### Texto fornecido
Como base em um estudo realizado envolvendo 178 países foi definido em 2010 uma resolução pela Assembleia-Geral das Nações Unidas, onde todos os países deveriam comprovar ações de melhoria para segurança viária de modo a reduzir drasticamente as mortes no trânsito entre o período de 2001 a 2020.
Para o Brasil que está entre os recordistas de acidentes desta natureza, a existência de pressão internacional de tamanha magnitude, logo movimenta o Congresso e dos demais governantes no intuito de endurecer a regras punitivas entendendo ser o meio mais apropriado para alcançar a redução dos delitos viários para atender as imposições internacionais.
Desta forma, sendo a embriaguez ao volante um dos maiores fatores de mortes e acidentes com vítimas fatais ou lesões permanentes, após o endurecimento das penalidades com a chamada Lei Seca de n.º 11.705/2008, não faltou alterações legislativas e jurisprudenciais para garantir uma punição cada vez mais severa aos acusados de crime de trânsito.
Desta forma, para atender a expectativa da ONU em primeiro momento sobreveio a Lei 12.760/2012 para corrigir a redação do art. 306 do CTB, que acabou dificultando a punição dos acusados em razão do abrandamento jurisprudencial ou entendimento contrário a expectativa dos Legisladores.
Nesta mesma linha, foram aprovadas outras disposições relativas aos crimes de homicídio culposo, de lesão corporal culposa e de competição ilegal cometidos na direção de veículo automotor, como exemplo o art. 302 da Lei nº 9.503/97 com pena de detenção de dois a quatro anos, a conduta de praticar homicídio culposo na direção de veículo automotor e, no parágrafo único, trazia causas de aumento de pena. A partir da vigência da Lei nº 12.971/14, ao caput do art. 302 se somaram dois parágrafos: o primeiro dispunha a respeito das mesmas majorantes e o segundo trazia uma qualificadora.
A nova qualificadora se referia ao fato de o agente causar a morte conduzindo veículo automotor com capacidade psicomotora alterada em razão da influência de álcool ou de outra substância psicoativa que determinasse dependência ou participando, em via, de corrida, disputa ou competição automobilística ou ainda de exibição ou demonstração de perícia em manobra de veículo automotor, não autorizada pela autoridade competente, hipótese em que a pena passava a ser de reclusão de dois a quatro anos.
A então nova legislação não alterava o quantum da pena em relação ao caput, mas modificava sua natureza, que passava de detenção para reclusão, com a clara intenção de possibilitar ao juiz a imposição de regime inicial fechado nos casos de agente reincidente, providência impossível na figura básica do crime diante da vedação a que a pena de detenção tenha seu início no regime mais severo.
De acordo ainda com a ordenação da Lei nº 12.971/14, o art. 308 passou a conter dois parágrafos: o primeiro qualificando o crime e impondo pena de reclusão de três a seis anos se de sua prática resultar lesão corporal de natureza grave; o segundo, também qualificador, estabelecendo pena de reclusão de cinco a dez anos se da conduta do caput resultar a morte. Em ambos os casos, a lei estabelece que estas disposições incidem se as circunstâncias demonstrarem que o agente não quis o resultado nem assumiu o risco de produzi-lo (a lesão ou a morte hão de ser, necessariamente, culposas).
######
### Dados fornecidos
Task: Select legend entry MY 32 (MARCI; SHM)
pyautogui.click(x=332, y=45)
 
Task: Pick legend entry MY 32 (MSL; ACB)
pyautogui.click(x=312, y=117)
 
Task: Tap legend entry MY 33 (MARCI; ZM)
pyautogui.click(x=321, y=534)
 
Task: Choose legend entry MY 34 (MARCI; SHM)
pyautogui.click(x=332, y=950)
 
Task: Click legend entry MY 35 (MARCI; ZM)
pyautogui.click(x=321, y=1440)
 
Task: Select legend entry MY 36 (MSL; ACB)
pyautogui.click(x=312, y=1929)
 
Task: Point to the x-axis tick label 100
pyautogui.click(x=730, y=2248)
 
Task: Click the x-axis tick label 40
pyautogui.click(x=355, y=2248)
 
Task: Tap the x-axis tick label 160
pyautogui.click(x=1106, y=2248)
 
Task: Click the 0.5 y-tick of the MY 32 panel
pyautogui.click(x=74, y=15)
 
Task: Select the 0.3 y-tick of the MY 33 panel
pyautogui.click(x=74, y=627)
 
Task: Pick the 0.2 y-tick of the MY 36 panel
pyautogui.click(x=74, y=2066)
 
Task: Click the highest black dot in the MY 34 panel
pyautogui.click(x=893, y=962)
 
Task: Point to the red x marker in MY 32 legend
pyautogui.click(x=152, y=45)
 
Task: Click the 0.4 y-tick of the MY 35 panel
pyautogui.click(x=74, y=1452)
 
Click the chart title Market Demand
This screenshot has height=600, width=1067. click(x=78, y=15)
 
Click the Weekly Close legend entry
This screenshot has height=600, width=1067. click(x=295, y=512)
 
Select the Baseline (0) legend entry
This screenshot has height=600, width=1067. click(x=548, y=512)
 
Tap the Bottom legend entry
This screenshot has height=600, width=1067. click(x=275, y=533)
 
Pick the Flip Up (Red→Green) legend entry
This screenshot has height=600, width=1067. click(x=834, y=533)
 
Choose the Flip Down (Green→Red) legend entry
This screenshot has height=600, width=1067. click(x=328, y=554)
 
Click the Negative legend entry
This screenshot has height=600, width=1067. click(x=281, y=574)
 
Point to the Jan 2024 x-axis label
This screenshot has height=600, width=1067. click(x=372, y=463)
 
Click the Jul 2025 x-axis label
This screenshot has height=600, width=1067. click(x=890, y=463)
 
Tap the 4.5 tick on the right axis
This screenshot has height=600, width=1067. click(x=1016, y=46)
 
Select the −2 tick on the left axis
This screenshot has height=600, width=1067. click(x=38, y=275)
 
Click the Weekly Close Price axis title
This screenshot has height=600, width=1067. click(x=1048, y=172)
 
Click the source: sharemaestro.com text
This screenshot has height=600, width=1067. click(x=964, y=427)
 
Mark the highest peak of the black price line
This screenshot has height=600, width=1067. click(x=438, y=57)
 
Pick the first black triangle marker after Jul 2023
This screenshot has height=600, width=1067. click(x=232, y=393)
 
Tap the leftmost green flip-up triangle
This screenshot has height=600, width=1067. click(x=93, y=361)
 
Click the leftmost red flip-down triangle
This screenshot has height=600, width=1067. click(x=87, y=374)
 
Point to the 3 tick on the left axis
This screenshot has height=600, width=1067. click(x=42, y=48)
######
▸ **Tarefas a cumprir**:
**A)** Responda com base no texto sobre as leis de trânsito:
(i) Em que ano a Assembleia-Geral das Nações Unidas definiu a resolução?
(ii) Qual lei veio corrigir a redação do art. 306 do CTB?
(iii) Qual é a pena prevista no art. 308 quando da conduta resulta a morte?
**B)** Reproduza, sem mudar nada, o trecho do texto sobre as leis de trânsito que começa em "De acordo ainda" e vai até "ser, necessariamente, culposas).".
**C)** Leve adiante o texto sobre as leis de trânsito, começando logo depois da última frase.
Não é preciso usar a listagem para nada aqui.

▸ **Lista de respostas**:
**A)**
(i) Em 2010.
(ii) A Lei 12.760/2012.
(iii) Reclusão de cinco a dez anos.

**B)**
De acordo ainda com a ordenação da Lei nº 12.971/14, o art. 308 passou a conter dois parágrafos: o primeiro qualificando o crime e impondo pena de reclusão de três a seis anos se de sua prática resultar lesão corporal de natureza grave; o segundo, também qualificador, estabelecendo pena de reclusão de cinco a dez anos se da conduta do caput resultar a morte. Em ambos os casos, a lei estabelece que estas disposições incidem se as circunstâncias demonstrarem que o agente não quis o resultado nem assumiu o risco de produzi-lo (a lesão ou a morte hão de ser, necessariamente, culposas).

**C)**
A modificação introduzida pela Lei nº 12.971/14 no art. 302 causou dois problemas: um relativo ao concurso entre o homicídio e a embriaguez na direção de veículo automotor, outro concernente ao conflito entre o § 2º do art. 302 e o § 2º do art. 308:
1) Homicídio x embriaguez: a embriaguez na direção de veículo automotor era, originalmente – além de infração penal autônoma tipificada no art. 306 –, causa de aumento de pena do homicídio culposo. Posteriormente, a causa de aumento foi revogada pela Lei nº 11.705/08, com o propósito de tornar possível o concurso de crimes entre o homicídio e a embriaguez. Com a introdução da qualificadora do § 2º do art. 302, promovida pela Lei nº 12.971/14, o concurso de crimes se tornou novamente impossível, pois a embriaguez servia para qualificar o homicídio. Por isso, o concurso entre os delitos seria considerado bis in idem.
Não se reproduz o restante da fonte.